Electro- and thermocoagulation of cervical ectopy, regardless of the presence of epithelial dysplasia, has been routinely applied in RF. It should be commented that cervical ectopy or ectropion is called pseudo-erosion (colloquially erosion) in Russia, while the term ectropion is mainly used for the cervix eversion after delivery. 

The ectopy per se was regarded to be precancerous or “predisposing” to cancer [102-104]. Cylindrical endocervical-type epithelium and mucous glands within the ectopy were designated as “pathological tissue” that must be removed [105]. It was also claimed that cervical pseudo-erosions contribute to infertility and complications of pregnancy [106]. Cervical erosions and pseudo-erosions were found at mass preventive checkups (so-called dispensarisations [107]) and coagulated by electro- or thermocautery [108,109]. It occurred in accordance with the Soviet-time concept of prophylaxis priority in the healthcare.

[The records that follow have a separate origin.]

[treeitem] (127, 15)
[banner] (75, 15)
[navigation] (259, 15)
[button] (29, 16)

It was recommended to start the treatment of pseudo-erosions possibly early, while large lesions were to be treated by “diathermoconization” by means of an electrocautery electrode [104], a procedure associated with complications [110]. It should be noted that according to the international literature, in many women during the reproductive period, the mucin-secreting columnar epithelium of the endocervix is present on the cervical surface, forming the endocervical ectropion or ectopy, which is considered to be normal [111].

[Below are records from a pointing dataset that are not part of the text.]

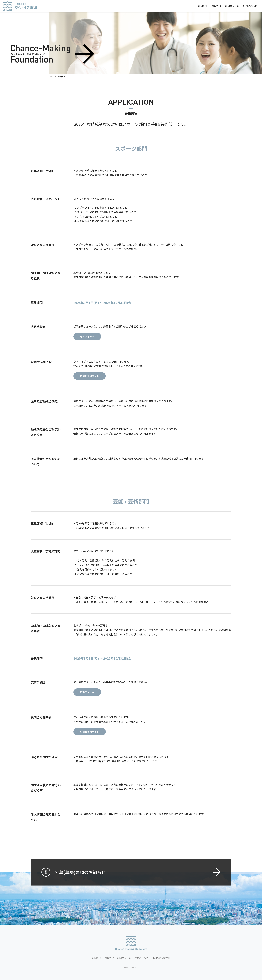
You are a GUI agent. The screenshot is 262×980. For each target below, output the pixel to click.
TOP (51, 76)
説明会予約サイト (90, 383)
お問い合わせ (250, 6)
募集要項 (216, 6)
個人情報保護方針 (161, 958)
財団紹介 (202, 6)
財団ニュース (232, 6)
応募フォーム (87, 343)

At the same time, Pap smears have been performed rarely and not up to the quality standards, cervical cancer being diagnosed later than in other developed countries [112]. Ablative methods are advertized and recommended by some contemporary Russian-language literature; images and references are in [113]. For example, relapsing endocervical ectopy without epithelial dysplasia has been presented as an indication for cryotherapy although this method impedes histological examination [114]. Other experts recommend laser, cryo- or electrocoagulation for acquired endocervical ectopy [115]. For leukoplakia without cell atypia a loop excision is recommended [116]. Some medical practices possess only one device for ablative therapy [114] and use it sometimes with questionable indications.

Conclusion

Factors contributing to the use of invasive procedures with questionable indications have included the partial isolation from international scientific community, insufficient consideration of the principles of professional autonomy, informed consent and scientific polemics, as well as paternalistic attitude to patients. Today, there is a possibility to acquire modern equipment; and research is on the rise. Under these conditions, the purpose of this review was to remind that, performing surgical or other invasive procedures, the risk-to-benefit ratio must be kept as low as reasonably possible. Insufficient international coordination of medical studies and partial isolation from the scientific community may lead to parallelism in research with repetition of studies on a low-quality level, unnecessary experimentation, and application of invasive procedures without sufficient indications. Considering shortcomings of medical practice, research and education, governmental directives and increase in funding are unlikely to be a solution. Measures for improvement of the healthcare in RF must include participation of authorized foreign advisors. 

Declarations

Funding

There was no funding

Conflict of interest

The author declares no conflict of interest.